- [What this task involves]: Print the lines of the material from the line that contains "At what coordinates" through the line that contains "tap(269, 32)", inclusive, leaving the pictures out.

- [Stored records]:
++++++++
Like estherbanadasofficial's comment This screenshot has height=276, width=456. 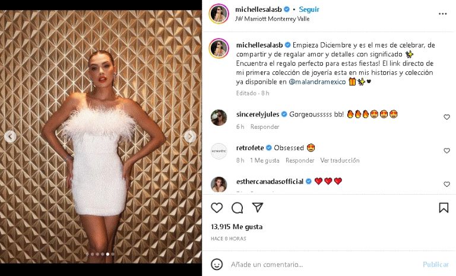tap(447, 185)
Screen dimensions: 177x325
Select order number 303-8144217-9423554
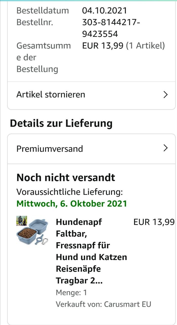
++++++++
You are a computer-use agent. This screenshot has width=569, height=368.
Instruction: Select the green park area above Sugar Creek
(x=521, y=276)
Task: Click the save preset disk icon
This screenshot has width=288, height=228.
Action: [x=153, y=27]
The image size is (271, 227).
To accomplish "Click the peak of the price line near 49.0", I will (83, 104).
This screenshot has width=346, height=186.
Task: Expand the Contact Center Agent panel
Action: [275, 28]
++++++++
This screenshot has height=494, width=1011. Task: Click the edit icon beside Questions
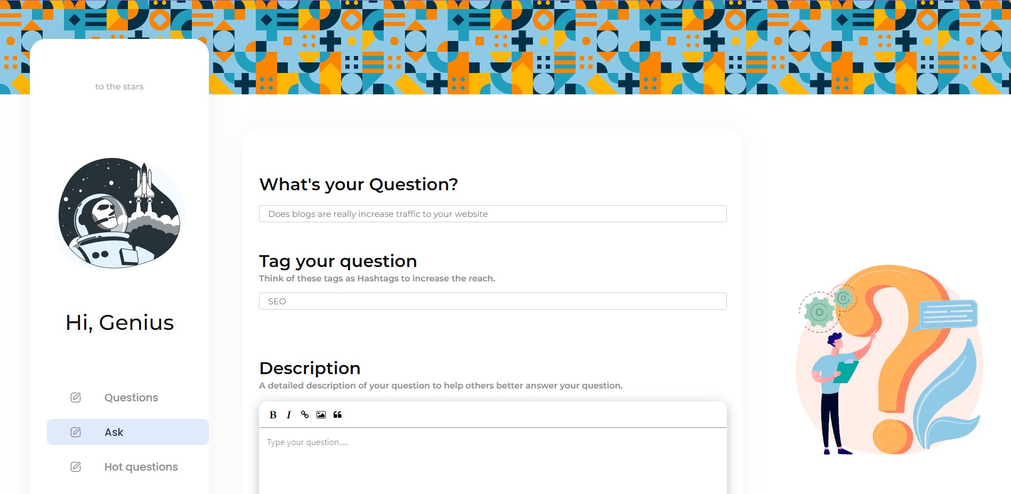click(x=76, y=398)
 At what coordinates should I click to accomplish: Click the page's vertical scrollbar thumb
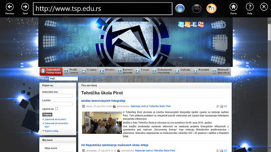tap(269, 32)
++++++++
- [Written answer]:
 At what coordinates should I click to accomplish: Click the page's vertical scrollbar thumb
tap(269, 32)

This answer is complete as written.